Kuzi Cee, Valley et ebril en showcase aux Foufounes électriques | De la pop sans grande saveur
Mardi, au cabaret des Foufs, le label Universal Music Canada tenait ses traditionnels showcases printaniers devant une quarantaine de professionnels. UMC (appelons-les comme ça, c’est plus facile) pousse les artistes signés sur son étiquette deux fois par année à Montréal, présentant des projets qui, selon eux, débordent de potentiel et pourraient devenir les stars de demain. Malheureusement, si l’avenir de la pop ressemble à ça (copie de plus connu, ou artiste ne pouvant qu’accéder au succès à partir des réseaux sociaux), on est mal barré.
ebril, alias d’Huda Al-Hamami, artiste iraquienne basée à Toronto, casse la glace avec Stranger in You, premier titre de son premier et seul album publié pour l’instant, In Copula, présentant aussi le morceau Anticipate Heartbreak, tiré de la même galette. Elle est seule à la guitare et propose quelques belles arpèges à son instrument, ainsi que des effets d’écho sympathiques créant une ambiance dreamy, mais on est quand même sur une bedroom pop fort basique et sans grande saveur, propulsée par un réseau social comme TikTok. Je secoue un arbre, et il en tombe dix en un mois, des ebril.
Pour en juger par vous-mêmes, elle sera en spectacle à la Casa Del Popolo le 7 mai prochain.
A suivi Kuzi Cee, artiste né au Zimbabwe, aujourd’hui basé à Calgary. Le grand gaillard propose un R&B teinté d’afrobeat rappelant beaucoup, beaucoup The Weeknd, lui aussi signé sur UMC. Qu’on l’aime ou qu’on ne l’aime pas, Abel Tesfaye est l’un des artistes les plus influents des vingt dernières années (demandez à David Campana son avis).
Kuzi Cee était, à mes yeux, le projet le plus solide des trois showcases : l’artiste de Calgary a une super présence scénique et parvient à faire aller des bras les quelques dizaines de personnes présentes, peu collées et fort gênées, il faut bien l’avouer. Ça me rappelle ce diable de Travis Scott, justement à Montréal, pendant le festival Osheaga il y a 12 ans, qui performait comme si sa vie en dépendait devant quelques dizaines de personnes.
Même si la musique offerte par Kuzi Cee n’était pas originale du tout, il dégage une hargne qui fait plaisir à voir : s’il devient un jour très connu, c’est par la sueur de ses performances qu’il l’aura mérité.
Valley a clôturé la soirée, et c’est envers cette formation que j’avais le plus d’espoir, clairement : avec 12 ans d’expérience sous la casquette et trois albums parus, bientôt quatre, le quatuor de Toronto est définitivement le projet avec le plus de métier dans le corps des trois showcases présentés ce soir.

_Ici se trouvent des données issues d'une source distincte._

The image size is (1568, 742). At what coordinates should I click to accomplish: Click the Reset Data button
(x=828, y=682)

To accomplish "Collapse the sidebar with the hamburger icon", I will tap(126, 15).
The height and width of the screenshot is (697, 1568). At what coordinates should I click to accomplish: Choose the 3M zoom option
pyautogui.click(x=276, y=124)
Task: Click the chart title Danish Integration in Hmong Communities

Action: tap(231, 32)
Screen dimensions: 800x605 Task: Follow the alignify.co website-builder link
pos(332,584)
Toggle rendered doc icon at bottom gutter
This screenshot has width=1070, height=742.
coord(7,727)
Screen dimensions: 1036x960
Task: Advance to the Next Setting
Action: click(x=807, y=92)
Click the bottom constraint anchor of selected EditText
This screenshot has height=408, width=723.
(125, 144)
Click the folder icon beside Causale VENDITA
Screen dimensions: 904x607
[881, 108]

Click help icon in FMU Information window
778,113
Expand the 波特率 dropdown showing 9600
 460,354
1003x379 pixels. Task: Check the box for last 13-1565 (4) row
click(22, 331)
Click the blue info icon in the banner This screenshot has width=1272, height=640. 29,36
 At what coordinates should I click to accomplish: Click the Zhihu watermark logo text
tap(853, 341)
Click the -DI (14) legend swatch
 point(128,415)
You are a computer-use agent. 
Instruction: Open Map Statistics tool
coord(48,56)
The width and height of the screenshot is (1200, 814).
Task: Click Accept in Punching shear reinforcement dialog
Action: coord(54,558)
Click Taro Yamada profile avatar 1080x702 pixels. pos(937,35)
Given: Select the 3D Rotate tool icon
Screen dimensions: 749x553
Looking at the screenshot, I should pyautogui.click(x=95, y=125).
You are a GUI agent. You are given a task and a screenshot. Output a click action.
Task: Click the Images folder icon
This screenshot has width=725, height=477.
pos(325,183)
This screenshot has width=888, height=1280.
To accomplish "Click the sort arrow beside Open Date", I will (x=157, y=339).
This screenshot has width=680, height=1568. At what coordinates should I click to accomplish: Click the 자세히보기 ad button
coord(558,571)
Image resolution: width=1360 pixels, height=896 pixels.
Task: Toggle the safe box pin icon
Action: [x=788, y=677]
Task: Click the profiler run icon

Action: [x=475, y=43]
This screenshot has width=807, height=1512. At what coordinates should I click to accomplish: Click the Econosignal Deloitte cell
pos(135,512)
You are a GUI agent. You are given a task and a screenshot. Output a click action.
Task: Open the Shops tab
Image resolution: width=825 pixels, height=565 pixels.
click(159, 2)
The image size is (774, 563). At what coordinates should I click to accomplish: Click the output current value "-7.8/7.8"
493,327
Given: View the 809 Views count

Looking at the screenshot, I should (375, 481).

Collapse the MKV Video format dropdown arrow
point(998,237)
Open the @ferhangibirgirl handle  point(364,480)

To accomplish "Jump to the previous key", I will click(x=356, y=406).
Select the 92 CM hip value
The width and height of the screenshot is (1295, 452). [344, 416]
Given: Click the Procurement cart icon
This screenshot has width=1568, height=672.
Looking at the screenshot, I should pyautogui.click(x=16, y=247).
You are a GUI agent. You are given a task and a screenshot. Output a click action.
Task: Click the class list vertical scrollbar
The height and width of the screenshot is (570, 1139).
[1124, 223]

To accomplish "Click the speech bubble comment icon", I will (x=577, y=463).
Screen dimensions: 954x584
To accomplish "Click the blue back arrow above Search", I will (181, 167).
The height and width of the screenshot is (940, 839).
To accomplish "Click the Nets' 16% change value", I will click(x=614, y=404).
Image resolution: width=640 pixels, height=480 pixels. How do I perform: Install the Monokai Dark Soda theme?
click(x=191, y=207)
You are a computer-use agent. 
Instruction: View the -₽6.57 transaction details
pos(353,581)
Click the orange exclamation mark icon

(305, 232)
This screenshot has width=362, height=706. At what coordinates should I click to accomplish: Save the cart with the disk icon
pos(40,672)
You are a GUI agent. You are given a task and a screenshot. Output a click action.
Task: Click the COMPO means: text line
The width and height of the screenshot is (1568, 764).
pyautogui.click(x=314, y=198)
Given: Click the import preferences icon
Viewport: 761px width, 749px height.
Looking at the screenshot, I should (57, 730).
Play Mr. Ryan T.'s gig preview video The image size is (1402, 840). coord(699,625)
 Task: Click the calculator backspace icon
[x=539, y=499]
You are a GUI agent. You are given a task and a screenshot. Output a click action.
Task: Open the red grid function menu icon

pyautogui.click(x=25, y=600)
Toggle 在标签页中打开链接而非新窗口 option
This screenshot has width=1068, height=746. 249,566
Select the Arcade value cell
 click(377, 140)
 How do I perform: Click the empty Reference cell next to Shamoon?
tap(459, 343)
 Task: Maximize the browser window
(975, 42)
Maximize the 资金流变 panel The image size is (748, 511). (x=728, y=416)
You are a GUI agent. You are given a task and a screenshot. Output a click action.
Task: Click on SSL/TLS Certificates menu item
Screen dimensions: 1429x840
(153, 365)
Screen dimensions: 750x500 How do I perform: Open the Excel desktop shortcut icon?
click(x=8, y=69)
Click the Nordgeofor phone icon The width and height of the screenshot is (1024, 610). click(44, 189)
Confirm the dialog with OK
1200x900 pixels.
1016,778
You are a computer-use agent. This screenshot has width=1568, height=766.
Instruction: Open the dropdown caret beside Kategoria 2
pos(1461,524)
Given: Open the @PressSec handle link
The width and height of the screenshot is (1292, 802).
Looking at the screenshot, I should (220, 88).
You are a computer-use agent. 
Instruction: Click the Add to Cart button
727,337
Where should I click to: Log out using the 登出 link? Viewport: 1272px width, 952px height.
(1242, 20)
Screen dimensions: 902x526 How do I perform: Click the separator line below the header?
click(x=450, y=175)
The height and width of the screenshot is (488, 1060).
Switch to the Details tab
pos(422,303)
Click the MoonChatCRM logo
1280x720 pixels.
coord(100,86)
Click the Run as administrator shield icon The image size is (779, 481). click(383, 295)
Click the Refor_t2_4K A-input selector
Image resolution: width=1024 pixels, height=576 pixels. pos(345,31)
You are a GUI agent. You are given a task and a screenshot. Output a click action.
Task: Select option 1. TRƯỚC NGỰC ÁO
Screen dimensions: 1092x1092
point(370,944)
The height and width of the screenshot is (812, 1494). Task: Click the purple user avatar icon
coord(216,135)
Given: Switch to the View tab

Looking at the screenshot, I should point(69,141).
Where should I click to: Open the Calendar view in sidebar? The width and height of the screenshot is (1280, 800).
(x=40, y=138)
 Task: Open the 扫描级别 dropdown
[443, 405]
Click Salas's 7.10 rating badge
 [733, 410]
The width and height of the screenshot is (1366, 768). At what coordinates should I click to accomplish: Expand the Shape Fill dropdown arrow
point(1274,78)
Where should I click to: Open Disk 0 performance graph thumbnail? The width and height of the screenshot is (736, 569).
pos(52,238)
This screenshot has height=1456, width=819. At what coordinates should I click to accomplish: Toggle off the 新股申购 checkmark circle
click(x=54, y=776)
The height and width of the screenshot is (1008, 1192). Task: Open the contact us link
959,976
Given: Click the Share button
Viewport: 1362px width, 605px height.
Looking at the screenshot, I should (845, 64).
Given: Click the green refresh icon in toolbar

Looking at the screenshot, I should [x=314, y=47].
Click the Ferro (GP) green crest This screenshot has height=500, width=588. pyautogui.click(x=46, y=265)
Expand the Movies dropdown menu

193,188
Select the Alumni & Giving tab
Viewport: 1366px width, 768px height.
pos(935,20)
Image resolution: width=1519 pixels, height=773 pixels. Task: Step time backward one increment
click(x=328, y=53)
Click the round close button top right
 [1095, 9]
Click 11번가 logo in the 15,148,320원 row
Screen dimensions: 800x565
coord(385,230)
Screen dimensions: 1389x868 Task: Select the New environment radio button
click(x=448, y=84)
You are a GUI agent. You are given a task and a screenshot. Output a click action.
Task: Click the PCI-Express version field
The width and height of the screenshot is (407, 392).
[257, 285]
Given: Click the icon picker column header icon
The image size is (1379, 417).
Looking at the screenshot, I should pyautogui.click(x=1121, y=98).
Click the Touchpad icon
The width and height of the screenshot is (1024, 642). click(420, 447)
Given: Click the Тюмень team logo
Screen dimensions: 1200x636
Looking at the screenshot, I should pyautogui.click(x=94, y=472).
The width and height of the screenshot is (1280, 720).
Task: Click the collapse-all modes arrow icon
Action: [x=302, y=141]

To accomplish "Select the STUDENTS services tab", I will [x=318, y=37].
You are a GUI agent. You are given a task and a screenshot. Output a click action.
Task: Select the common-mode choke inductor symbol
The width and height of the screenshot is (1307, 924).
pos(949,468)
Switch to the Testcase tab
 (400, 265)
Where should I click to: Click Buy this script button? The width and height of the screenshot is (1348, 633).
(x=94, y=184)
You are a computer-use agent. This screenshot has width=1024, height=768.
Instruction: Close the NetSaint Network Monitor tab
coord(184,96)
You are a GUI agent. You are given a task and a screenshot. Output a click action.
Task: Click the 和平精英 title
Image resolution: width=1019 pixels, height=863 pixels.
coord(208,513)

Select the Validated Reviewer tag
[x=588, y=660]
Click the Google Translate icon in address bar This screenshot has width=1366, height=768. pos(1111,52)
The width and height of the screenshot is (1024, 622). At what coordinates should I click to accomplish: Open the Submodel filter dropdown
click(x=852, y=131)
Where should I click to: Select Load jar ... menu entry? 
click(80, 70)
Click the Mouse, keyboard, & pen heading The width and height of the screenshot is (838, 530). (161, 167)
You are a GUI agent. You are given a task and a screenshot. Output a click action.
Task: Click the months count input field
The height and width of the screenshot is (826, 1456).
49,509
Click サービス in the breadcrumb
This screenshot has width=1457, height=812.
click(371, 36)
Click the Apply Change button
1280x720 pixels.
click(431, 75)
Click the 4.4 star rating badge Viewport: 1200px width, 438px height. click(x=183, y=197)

Ils seront, par ailleurs, à Osheaga le dimanche 2 août prochain.
Et bien que Valley ne soit pas déplaisant à l’oreille, pour un groupe qui joue entièrement avec des instruments de musique live, sans boîte à rythmes, sans synthétiseur ou quoi que ce soit, il est plutôt étonnant d’entendre un résultat aussi formaté, aussi pop, quoi. Valley a offert le set le plus long, jouant pratiquement une demi-heure, et chaque intervention, chaque lick à la guitare, chaque regard, chaque mot, chaque tout-ce-que-vous-voulez semblait chorégraphié au millimètre près. Ça manque de magie, ça manque d’imprévisibilité.
Le groupe capitalise clairement sur un esprit juvénile, très teen movies des années 2000 (regardez 10 Things I Hate About You ou Mean Girls pour comprendre l’esthétique) : clairement, il y a un public pour ça, mais je n’en fais pas partie. Valley me rappelle les « cool » au secondaire, le genre de gens inapprochables toujours au courant de la dernière mode : je préférerais traîner avec les geeks ou les gothiques!
La pop n’a jamais particulièrement été un genre de musique qui fracassait les frontières artistiques, prenait d’immense risques, et les showcases d’UMC de la semaine, apparemment échantillon des artistes de demain (canadiens, en tout cas), en sont une autre preuve. Et le plus triste là-dedans, c’est que le public s’en fiche : il scrolle, il aime une mode, la follow, puis passe à autre chose. Les artistes passent et partent en essayant de s’inscrire dans le nouveau trend, ils tentent de percer avec un petit extrait de 10 secondes devenant vers d’oreille, sans prendre le temps de façonner un univers artistique durable et cohérent sur le long terme, réponse à la pauvre demande d’une génération peu curieuse. Dommage.